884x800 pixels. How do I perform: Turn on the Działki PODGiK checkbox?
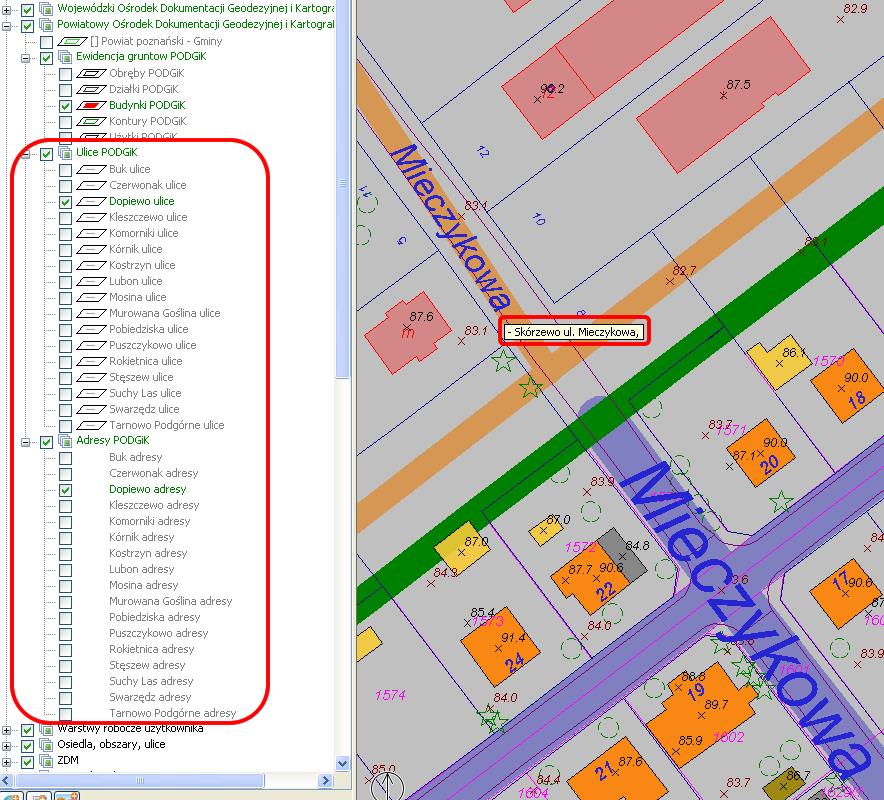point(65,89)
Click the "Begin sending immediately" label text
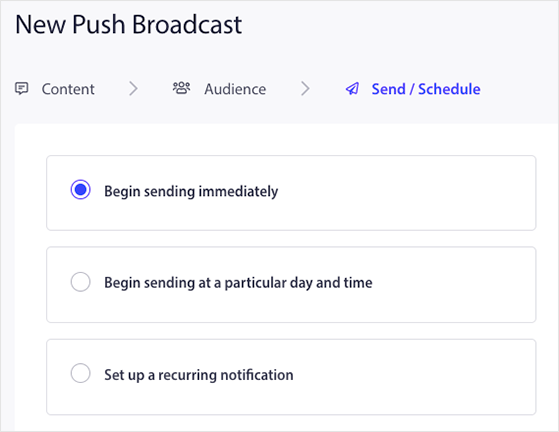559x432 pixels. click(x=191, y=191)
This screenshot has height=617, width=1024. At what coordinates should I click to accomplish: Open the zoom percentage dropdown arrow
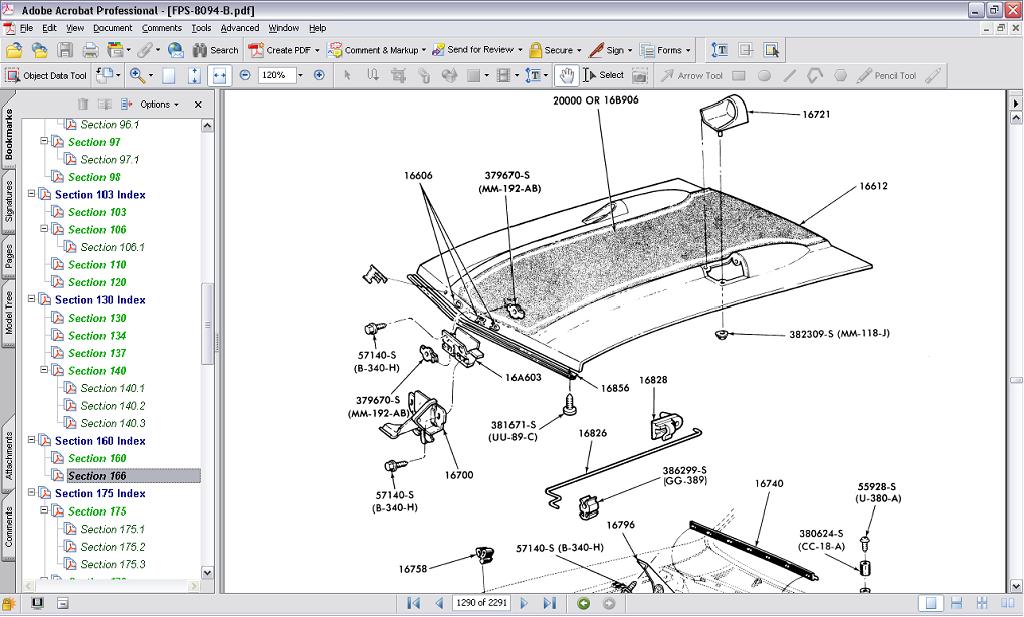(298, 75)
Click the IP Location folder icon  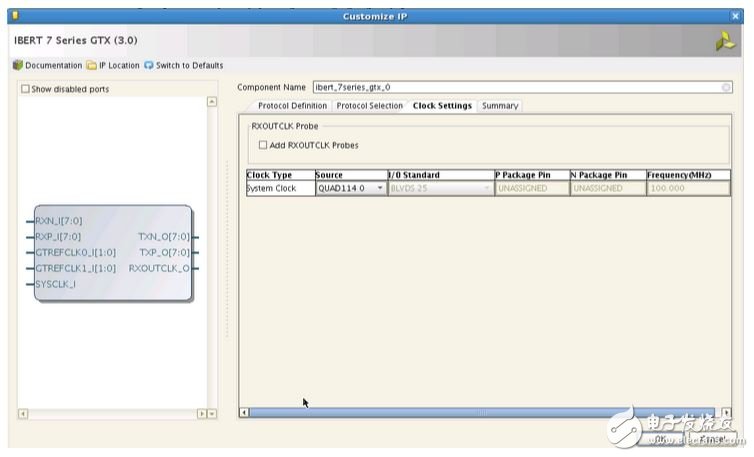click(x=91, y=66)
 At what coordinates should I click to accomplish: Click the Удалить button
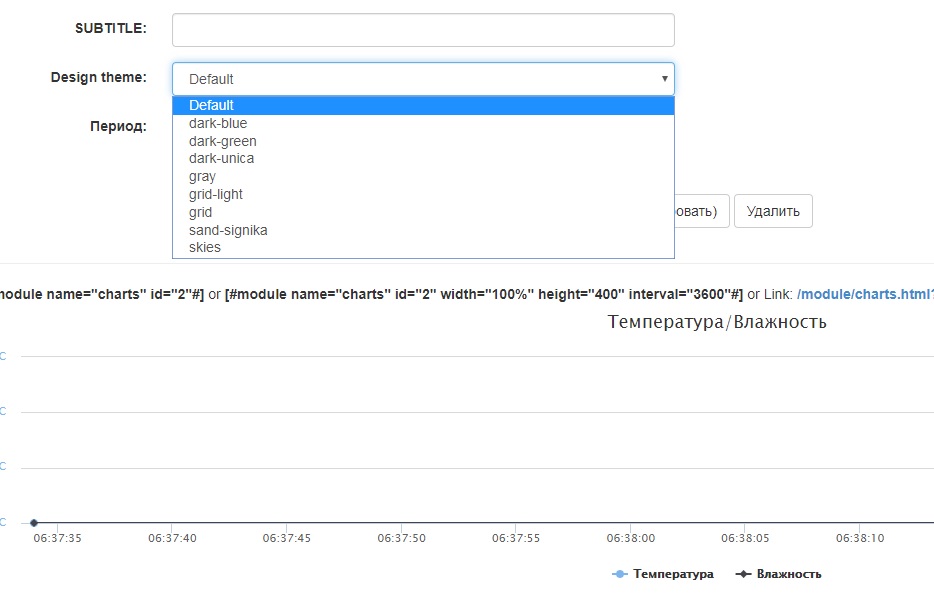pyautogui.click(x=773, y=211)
--
→ What this task involves
Where the line containing "At what coordinates should I click to accomplish: Click" appears above, start there and set down each line exactly through the last line of the data; leave out every picture.

→ Solution
 At what coordinates should I click to accomplish: Click the Удалить button
pyautogui.click(x=773, y=211)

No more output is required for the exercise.